Jimmy Bogard (39:12.298)
So that was a big question for us of just, how do we get confidence that the things we're moving over are working the way they used to before? So there were a few ways we did this. One was like all the business logic was already covered by tests. Like we had, I don't know the percentage, it was like 90% coverage or something like that, but everything we built was already covered in unit integration tests. There was business logic right behind the UI.

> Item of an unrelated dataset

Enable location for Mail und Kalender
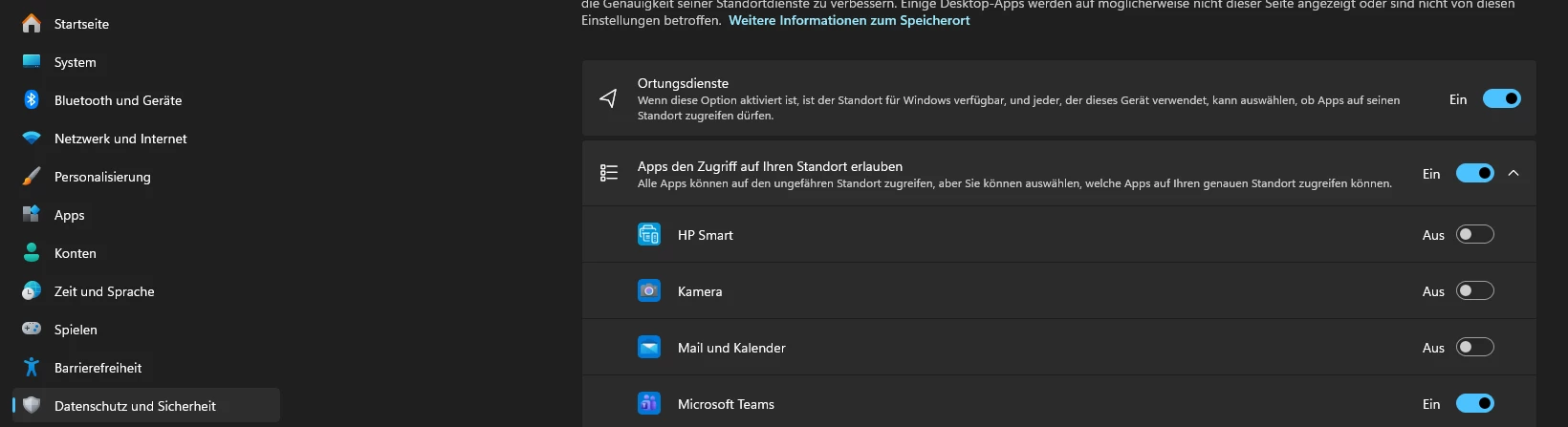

For the UI itself, we relied a couple of things. One was, I guess all the code we wrote did go through a peer review process. So everything went through pull requests. So another team member had to look at it. And that was mainly to look at like, not everything we pulled over could just be copied and pasted and done as is. So we would always review like, we had to change something, how something worked because ASP.NET core is slightly different. It would go through a review process to see does that make sense. Then,
everything went through a QA process as we were writing it to do just basic happy path testing, to make sure like, you know, the code paths or the, then the happy path of the UI would work as expected. But before Go Live, and this was, and this is more of an Azure thing, so I guess it's not that, we did go through a complete regression test of the entire application that took about two weeks before we said,
we're live, we're good to go live in Azure, but for all the individual controllers and actions, those would go through our QA folks. So as we finished them, they would then go do the regression testing for each individual page one by one. And it went to the same rigors as it was like any other feature that was being developed.
Mark Miller (40:52.105)
So.
Mark Miller (40:57.166)
So the team of four are not, that's not the QA team. That's not included in the QA, is that right?
Jimmy Bogard (41:01.646)
Oh, sorry, four devs, me, infrastructure folks because we're going to Azure. So there was a whole mess over there. And then QA, Scrum Master, Product Owner. So like four devs plus like the other people that you need to like, you can't just have devs because they'll, you know, inmates running asylum sort of thing. So four devs. Yeah, so like four devs, they were like just, you know, sort of dedicated to
Mark Miller (41:21.678)
That's my favorite. That's my favorite, Jimmy.
Jimmy Bogard (41:32.018)
migration, this.NET 7 migration.
Mark Miller (41:34.594)
So are there moments along this path where you realize that the test cases or whatever you need for that sense of security is inadequate and that something's gonna need to be filled in here. Does that happen along this path? Or is your 90% coverage nailing it and everything else with regards to the UI, you know?
Jimmy Bogard (41:59.71)
We actually did bring in, we did bring for the business logic because that code was relatively easy to make cross platform anyway, that there wasn't a whole lot we had to do that. It was really UI stuff we knew that these frameworks are completely different and we need to cover these cases. So we actually did bring in additional QA folks to be able to cover that. And also just not to be a bottleneck because we know like we are gonna have to retest every single page in this application.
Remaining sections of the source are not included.